No se puede fingir que todo sigue igual

Desde pequeña, a Adriana le encantaba invitar a sus amigas a casa. Su madre siempre lo permitía porque a ella también le gustaba recibir gente. Adriana recordaba que, desde que tenía memoria, su casa siempre estaba llena de las amigas de su madre, sobre todo los fines de semana.

Los cumpleaños nunca pasaban sin invitados. Su padre, en cambio, era más tranquilo. No le molestaban las visitas, a veces incluso tomaba café con ellas y bromeaba. Pero la mayoría del tiempo, él se encerraba en el garaje, arreglando algo. No tenía muchos amigos, solo los vecinos de siempre.

A Adriana le gustaba cuando las amigas de su madre aparecían sin avisar, de paso. Casi nunca bebían vino, solo en ocasiones especiales. Preferían el café o el té. Cuando llegaban visitas, su madre se animaba, la casa se llenaba de risas y, a veces, hasta de canciones.

—Mamá, ¿pueden venir Lucía y Marta a casa? —preguntaba Adriana.

—Claro, hija, que vengan. En la mesa hay galletas y dulces, ofréceles algo —decía su madre antes de irse al trabajo.

Si pasaba mucho tiempo sin que llegaran visitas, su madre horneaba pasteles y decía:

—Voy a invitar a Nuria y a la tía Carmen, las vecinas de al lado.
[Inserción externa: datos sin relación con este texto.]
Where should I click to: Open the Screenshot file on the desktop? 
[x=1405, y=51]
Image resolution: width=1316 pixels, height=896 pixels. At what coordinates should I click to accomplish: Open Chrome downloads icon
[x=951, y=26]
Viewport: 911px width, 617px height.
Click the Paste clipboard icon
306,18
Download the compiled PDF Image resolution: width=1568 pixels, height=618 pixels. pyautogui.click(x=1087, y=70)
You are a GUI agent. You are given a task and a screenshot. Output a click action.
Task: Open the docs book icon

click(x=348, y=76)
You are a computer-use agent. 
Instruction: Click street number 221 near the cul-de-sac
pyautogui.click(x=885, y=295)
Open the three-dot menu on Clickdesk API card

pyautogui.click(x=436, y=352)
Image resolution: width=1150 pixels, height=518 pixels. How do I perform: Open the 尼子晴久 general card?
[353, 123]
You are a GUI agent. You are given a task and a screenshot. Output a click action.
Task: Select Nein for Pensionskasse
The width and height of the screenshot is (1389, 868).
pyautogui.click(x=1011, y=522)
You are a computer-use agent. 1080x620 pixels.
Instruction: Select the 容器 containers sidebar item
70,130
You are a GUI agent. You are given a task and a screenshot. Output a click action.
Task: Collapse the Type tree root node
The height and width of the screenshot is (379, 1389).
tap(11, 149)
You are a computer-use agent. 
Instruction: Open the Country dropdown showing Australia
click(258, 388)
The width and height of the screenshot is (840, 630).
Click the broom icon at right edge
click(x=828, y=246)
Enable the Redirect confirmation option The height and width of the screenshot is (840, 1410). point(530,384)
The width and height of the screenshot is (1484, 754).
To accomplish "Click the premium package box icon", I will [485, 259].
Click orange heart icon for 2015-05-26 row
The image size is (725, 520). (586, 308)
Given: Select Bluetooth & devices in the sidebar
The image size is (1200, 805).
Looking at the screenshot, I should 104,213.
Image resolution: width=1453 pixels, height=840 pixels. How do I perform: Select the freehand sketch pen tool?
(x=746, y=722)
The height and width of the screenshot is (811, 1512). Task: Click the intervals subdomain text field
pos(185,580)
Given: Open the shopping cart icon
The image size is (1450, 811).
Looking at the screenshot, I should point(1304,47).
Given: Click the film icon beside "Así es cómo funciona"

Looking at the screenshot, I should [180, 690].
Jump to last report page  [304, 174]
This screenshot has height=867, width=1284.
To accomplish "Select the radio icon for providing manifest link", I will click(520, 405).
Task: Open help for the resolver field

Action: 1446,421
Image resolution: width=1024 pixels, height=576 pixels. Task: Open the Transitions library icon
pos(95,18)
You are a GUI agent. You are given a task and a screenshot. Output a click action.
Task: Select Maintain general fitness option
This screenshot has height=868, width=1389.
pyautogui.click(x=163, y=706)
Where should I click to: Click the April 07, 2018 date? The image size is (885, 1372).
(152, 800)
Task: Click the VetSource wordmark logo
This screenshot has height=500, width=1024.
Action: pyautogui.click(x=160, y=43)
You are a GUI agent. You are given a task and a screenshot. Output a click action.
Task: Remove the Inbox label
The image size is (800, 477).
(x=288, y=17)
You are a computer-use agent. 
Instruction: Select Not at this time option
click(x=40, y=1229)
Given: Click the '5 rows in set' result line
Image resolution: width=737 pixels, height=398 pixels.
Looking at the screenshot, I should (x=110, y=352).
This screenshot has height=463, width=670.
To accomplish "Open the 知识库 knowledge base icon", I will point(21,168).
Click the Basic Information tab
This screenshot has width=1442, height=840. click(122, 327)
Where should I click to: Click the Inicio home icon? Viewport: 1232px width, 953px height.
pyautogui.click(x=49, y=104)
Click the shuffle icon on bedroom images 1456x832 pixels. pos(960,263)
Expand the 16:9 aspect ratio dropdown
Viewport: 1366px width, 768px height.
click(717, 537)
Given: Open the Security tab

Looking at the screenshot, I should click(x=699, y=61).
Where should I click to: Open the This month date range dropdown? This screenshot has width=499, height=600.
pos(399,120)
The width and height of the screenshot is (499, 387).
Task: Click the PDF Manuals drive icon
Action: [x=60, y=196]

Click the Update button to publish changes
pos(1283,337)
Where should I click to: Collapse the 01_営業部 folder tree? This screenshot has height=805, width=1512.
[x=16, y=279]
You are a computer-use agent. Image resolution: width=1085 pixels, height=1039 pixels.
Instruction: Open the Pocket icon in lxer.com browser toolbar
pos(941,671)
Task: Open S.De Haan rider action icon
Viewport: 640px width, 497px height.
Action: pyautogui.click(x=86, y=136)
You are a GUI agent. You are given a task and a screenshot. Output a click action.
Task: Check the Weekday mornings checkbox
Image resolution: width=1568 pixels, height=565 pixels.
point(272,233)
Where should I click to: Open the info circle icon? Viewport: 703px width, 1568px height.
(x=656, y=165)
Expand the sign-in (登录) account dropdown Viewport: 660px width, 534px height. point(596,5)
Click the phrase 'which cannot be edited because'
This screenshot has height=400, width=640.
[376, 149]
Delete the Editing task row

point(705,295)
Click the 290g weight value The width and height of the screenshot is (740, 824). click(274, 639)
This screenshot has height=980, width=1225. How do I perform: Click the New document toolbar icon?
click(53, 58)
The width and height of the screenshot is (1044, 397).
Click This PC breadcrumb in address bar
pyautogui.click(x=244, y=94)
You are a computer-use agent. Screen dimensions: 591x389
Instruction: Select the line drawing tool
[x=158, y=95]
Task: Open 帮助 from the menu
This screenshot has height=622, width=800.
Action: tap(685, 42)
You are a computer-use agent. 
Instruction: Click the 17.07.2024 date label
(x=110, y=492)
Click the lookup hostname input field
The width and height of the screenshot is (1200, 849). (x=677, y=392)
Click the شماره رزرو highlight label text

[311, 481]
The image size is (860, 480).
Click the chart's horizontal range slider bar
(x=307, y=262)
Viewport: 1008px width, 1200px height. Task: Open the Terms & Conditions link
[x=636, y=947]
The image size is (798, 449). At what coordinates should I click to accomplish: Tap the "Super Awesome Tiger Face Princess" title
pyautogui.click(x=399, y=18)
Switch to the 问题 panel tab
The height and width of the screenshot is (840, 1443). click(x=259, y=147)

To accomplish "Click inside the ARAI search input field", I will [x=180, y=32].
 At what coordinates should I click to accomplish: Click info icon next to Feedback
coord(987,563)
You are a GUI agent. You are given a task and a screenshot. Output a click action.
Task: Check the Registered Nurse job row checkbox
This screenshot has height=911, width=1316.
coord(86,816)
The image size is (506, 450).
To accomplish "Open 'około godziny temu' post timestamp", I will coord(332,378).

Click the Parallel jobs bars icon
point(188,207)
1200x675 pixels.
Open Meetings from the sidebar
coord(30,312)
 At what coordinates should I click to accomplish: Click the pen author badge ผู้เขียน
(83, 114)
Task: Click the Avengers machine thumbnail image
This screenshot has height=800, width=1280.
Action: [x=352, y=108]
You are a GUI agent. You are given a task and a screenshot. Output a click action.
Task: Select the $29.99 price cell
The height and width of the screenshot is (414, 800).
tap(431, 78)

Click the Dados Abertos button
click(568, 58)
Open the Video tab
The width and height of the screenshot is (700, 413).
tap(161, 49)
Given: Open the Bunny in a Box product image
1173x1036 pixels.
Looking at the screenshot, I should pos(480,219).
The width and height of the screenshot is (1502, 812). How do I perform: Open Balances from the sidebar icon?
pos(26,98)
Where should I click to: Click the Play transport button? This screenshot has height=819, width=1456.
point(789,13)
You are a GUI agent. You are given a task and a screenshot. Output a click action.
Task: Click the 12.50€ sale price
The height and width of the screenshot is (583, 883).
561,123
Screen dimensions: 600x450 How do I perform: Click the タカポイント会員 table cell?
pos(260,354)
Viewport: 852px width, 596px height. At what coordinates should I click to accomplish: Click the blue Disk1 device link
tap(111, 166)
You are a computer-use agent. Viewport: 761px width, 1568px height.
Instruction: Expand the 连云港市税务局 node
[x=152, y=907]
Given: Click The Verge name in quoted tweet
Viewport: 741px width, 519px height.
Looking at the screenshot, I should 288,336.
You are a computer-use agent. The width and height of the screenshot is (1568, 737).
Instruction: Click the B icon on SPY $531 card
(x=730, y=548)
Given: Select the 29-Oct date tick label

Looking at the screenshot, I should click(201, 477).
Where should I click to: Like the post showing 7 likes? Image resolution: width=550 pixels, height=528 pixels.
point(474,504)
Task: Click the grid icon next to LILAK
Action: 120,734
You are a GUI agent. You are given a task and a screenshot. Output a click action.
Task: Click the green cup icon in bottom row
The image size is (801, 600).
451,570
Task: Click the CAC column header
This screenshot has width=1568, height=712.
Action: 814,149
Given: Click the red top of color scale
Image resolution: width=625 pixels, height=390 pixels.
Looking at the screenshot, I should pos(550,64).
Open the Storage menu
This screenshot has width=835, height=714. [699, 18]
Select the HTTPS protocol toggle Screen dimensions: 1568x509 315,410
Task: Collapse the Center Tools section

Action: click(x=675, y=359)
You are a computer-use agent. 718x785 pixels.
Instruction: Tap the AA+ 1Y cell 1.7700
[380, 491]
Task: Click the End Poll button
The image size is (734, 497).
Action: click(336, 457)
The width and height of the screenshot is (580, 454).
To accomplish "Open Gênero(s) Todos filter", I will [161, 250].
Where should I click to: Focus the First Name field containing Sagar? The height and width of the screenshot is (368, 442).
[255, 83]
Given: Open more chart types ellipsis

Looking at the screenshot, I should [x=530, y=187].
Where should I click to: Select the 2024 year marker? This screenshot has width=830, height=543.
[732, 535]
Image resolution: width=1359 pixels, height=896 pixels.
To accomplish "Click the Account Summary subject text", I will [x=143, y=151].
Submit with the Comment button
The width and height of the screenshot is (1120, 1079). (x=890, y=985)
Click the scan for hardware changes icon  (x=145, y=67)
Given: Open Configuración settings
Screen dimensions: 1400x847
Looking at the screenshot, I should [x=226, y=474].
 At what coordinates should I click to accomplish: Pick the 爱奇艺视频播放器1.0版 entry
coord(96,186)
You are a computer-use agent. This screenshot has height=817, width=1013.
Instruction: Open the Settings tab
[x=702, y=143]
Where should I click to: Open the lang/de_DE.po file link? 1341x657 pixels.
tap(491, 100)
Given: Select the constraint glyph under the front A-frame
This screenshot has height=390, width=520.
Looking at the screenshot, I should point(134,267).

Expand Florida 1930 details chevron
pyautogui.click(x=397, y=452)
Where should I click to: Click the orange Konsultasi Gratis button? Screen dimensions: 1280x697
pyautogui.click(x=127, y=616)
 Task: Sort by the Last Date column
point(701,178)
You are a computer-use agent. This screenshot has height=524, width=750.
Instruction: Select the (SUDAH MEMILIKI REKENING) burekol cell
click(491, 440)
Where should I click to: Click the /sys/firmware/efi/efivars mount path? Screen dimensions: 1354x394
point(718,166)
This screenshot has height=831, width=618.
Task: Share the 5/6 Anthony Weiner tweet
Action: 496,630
Adri, ve a llamarlas.

Así transcurría la vida. Cuando Adriana entró en la universidad, volvía los fines de semana con alguna compañera, e incluso en vacaciones, siempre con el permiso de su madre. La costumbre de recibir huéspedes se le había contagiado.

En el último año de carrera, Adriana se casó con Jorge, un compañero de estudios. Vivían solos y ella seguía invitando a sus amigas. Al principio, a Jorge no le gustaba la idea. Pero terminó aceptándolo.

—Jorgito, en mi casa siempre llegaba gente, es lo que conozco. ¿Te molesta si de vez en cuando invitamos a alguien?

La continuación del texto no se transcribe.